Our panel also put special emphasis on the need for strong and more effective data modelling. It is almost a cliché in public health that data drives action. However, it is then fair to ask: What drives the collection of data? The answer is probably multiple. However, one driving answer might be the accumulation of models that help us to turn jumbles of data into a coherent story. “We need models that have methods for accounting for social risk,” said Cunningham. “And then we need to do a better job at making our analyses accessible to the communities who we’re modelling.”
Making Data Come to Life
Throughout the TechXpo, there was ample conversation around strategies for communicating data in ways that are accessible, appropriate, and relevant. We need novel data dashboards, and better cross-integration of these dashboards across and between jurisdictions. We considered new ways to model data, such that our analyses tell a more inclusive story and do a better job of reflecting the lived reality of a community.
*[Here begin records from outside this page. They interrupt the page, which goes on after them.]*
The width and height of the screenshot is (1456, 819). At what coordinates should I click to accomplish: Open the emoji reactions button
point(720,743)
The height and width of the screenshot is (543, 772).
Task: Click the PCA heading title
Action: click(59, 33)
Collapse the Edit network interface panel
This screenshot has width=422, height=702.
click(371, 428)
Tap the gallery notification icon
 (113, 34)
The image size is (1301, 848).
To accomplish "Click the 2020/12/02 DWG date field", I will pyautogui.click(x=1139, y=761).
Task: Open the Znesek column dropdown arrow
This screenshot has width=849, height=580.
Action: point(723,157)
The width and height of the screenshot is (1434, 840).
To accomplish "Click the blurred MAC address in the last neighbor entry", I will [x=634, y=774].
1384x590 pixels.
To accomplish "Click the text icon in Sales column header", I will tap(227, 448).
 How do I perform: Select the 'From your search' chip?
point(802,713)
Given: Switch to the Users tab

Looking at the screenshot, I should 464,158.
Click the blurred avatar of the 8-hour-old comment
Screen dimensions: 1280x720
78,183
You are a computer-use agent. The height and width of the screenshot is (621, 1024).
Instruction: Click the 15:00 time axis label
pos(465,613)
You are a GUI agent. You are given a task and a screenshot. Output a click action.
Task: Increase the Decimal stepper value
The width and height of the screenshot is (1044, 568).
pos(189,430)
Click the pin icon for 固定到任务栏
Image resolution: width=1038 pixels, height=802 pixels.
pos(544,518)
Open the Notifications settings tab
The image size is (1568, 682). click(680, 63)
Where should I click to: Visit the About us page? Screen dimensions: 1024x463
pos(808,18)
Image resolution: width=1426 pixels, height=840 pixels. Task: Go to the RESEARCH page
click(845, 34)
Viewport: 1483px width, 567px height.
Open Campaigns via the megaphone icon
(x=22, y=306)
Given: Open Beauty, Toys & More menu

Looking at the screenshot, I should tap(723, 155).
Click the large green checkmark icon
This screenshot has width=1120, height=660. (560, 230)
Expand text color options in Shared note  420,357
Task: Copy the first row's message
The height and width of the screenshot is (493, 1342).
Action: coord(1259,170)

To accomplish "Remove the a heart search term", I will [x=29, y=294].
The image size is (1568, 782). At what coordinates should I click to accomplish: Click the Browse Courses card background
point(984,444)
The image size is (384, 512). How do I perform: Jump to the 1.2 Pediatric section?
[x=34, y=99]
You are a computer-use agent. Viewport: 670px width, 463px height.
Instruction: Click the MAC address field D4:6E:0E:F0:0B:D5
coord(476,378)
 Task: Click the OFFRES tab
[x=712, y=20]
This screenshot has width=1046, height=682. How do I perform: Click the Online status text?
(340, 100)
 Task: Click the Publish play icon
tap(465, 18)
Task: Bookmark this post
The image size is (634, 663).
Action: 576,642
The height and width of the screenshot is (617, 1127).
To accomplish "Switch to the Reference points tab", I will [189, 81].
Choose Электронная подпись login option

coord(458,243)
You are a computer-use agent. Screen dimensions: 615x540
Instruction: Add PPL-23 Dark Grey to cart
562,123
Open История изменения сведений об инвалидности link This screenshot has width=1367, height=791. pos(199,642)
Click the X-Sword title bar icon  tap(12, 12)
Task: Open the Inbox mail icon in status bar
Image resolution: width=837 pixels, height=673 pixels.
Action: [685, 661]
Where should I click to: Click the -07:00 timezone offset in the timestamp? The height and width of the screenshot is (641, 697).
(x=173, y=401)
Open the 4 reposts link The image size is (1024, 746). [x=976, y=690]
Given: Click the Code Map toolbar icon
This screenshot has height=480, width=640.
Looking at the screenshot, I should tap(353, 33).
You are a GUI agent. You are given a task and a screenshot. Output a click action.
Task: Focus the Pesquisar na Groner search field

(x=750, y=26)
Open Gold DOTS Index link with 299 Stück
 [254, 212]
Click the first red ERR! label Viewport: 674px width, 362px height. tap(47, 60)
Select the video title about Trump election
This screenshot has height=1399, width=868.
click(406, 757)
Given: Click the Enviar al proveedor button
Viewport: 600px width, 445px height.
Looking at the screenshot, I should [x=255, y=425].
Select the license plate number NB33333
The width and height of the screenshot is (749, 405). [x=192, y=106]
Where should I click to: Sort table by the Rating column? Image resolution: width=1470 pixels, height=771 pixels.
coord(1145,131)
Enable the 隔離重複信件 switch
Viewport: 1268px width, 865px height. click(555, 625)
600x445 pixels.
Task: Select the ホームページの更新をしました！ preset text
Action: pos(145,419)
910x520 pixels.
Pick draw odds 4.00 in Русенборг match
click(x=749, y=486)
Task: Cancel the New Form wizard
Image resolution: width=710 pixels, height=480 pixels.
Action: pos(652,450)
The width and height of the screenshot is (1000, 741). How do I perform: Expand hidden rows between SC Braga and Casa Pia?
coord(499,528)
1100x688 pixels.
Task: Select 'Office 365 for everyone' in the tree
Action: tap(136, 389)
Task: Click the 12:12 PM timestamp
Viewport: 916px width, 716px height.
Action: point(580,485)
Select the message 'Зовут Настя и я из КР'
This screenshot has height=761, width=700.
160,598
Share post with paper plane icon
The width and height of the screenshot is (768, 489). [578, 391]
However, maybe the most effective way of backing up our data is by doing what people have always done: Showing up and telling a story. “When talking to [community decision-makers and legislators], how many times did I hear the phrase, “The advocates want, the advocates want, the advocates want…?’” said Cunningham “Well, what does the community want? It is important for the community members to show up themselves, to demonstrate and prove a need.”
Over the course of the TechXpo, an almost ironic theme continued to emerge: We do not just need modernization. In many ways, public health’s technological ceiling is lightyears ahead of where it was even a few years ago. However, in many places—and particularly in underrepresented populations—the technological floor is still largely where it was decades ago. We need to demonstrate a need to modernize our data systems across the board, and to think about how we use this data when we think about what data we collect.
When Will We Turn the Corner?
Some of these proposed solutions (e.g., building networks of community trust) are missions for the long-term. However, head agencies can start collecting better data as soon as today. Health plans and insurers can set internal standards to collect better data on their enrollees. CMS can leverage better data collection in clinical practice and ONC can assure these fields are built into EHR systems.
While states often have less regulatory leverage, then can change any existing laws barring the collection or federal reporting of race and ethnicity data, expand the development and use of Health Information Exchanges, and use these exchanges or other state datasets to cross match data sources that are incomplete.
In the coming years, there must be certain standards that we hold ourselves to, and certain benchmarks we must meet. However, we also cannot afford to mistake this progression for absolute success. “We’re not done just because we did this in the last two years,” said Cunningham. “We need to keep doing this work. The way we view race and gender will continue to change.”
It is critical that when we look ahead to the future of health equity and data that we remain fluid to needs of the moment. For now, we can prepare for this future by building data systems that are flexible enough to account for such a future.